Government’s intent to keep security policy secret raises concernsEven almost two weeks after the Cabinet endorsed the National Security Policy, the document is yet be made public, raising concerns about the government intent to keep it under wraps.
Even almost two weeks after the Cabinet endorsed the National Security Policy, the document is yet be made public, raising concerns about the government intent to keep it under wraps.
A senior official at the Ministry of Defence said that Defence Minister Ishwor Pokharel has categorically asked officials not to disclose the document until there’s a directive to that effect from him.
“The policy is available only to limited ministers and the officials,” the official told the Post, requesting anonymity.
Pokharel left for the United States on Tuesday to participate in a ministerial level workshop of the countries that contribute to the UN peacekeeping mission.
Analysts say the move of not making public the security policy is a cause for concern as it comes in a series of some of government actions which aim to control or block the flow of information. Making documents like security policies public is a common practice in democratic countries worldwide.
“Every democratic country puts its security policy in public domain. Keeping it secret is against democratic principles and spirit of the constitution,” Geja Sharma Wagle, a security expert, told the Post.
The Ministry of Defence as a nodal agency is responsible for drafting the policy and presenting it before the Cabinet for endorsement.
It, however, can consult different stakeholders to prepare the policy.
Three security agencies—Nepal Army, Nepal Police and Armed Police Force—along with the National Investigation Department, which have the main role in implementing the policy, had provided special suggestions. But the government has not shared the policy even with Nepal Police.
“We were consulted when the policy was being drafted,” Senior Superintendent of Police Uttam Subedi, who is also the spokesperson for Nepali Police, told the Post. “But we are yet to get a copy of it after it was endorsed by the Cabinet.”
Multiple senior officials the Post talked to said that the government is in “no mood” to make the document public anytime soon.
People who participated in the consultation process and have seen the final document said that unlike the earlier National Security Policy in 2016, the new security policy revolves around the Nepal Army only.
Nepal Police, the Armed Police and National Investigation Department, which play a crucial role in implementation of the security policy, have been completely ignored, a source who claimed to have seen the document told the Post on condition of anonymity citing sensitivity of the matter.
“One of the reasons for making the army too important is because of the dominance of the generals in the drafting committee,” a source said.
In the nine-member committee, led by Minister Pokharel, four were army generals.
Retired major general Devendra Medhasi was appointed as the member-secretary instead of defence secretary in the committee led by the minister.
The source said the security policy mentions “blockade” as one of major security threats to the country, but it has stopped short of naming any country.
Nepal faced recent blockade in 2015 along the southern border after the promulgation of the constitution. The blockade continued for five months, during which then CPN-UML Chairman KP Sharma Oli, the incumbent prime minister, established his nationalist agenda, which was one of the factors that catapulted him into power in elections two years later.

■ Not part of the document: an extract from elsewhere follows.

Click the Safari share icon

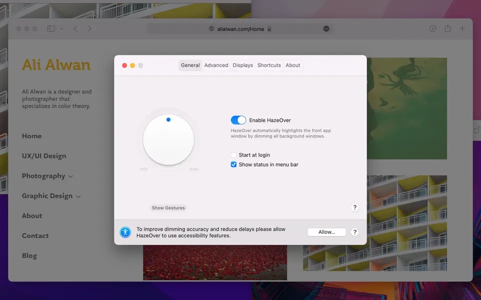pos(448,29)
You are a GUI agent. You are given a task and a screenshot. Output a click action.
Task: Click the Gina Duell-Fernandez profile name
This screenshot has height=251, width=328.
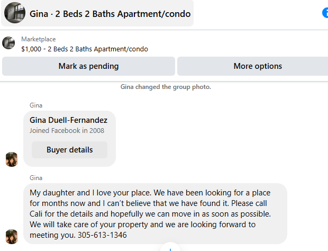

“That [blockade issue] could be one of the reasons the government is hesitating to make the security policy public,” Prem Basnyat, a retired brigadier general who writes on security-related issues, told the Post. “But external factors constitute only about 10 percent of threat to national security. Internal factors constitute 90 percent of threat to national security. This fact has been totally ignored in the policy.”
Basnyat said the very process of formulating the policy was flawed.
“A security policy is an umbrella policy which revolves around a wide range of issues—from defence to foreign to economic to education. Therefore, broader consultation is a must while formulating a security policy,” said Basnyat. “The current policy was drafted by a handful of people, and there was an utter lack of transparency.”
The National Security Policy 2019 was endorsed by the Cabinet on March 18.
An official at the Prime Minister’s Office told the Post this week that the Cabinet had made some changes to the document before endorsing it.
When asked, Babu Ram Poudel, spokesperson for the Ministry of Defence, told the Post that the document will be kept secret unless the government makes a decision to make it public.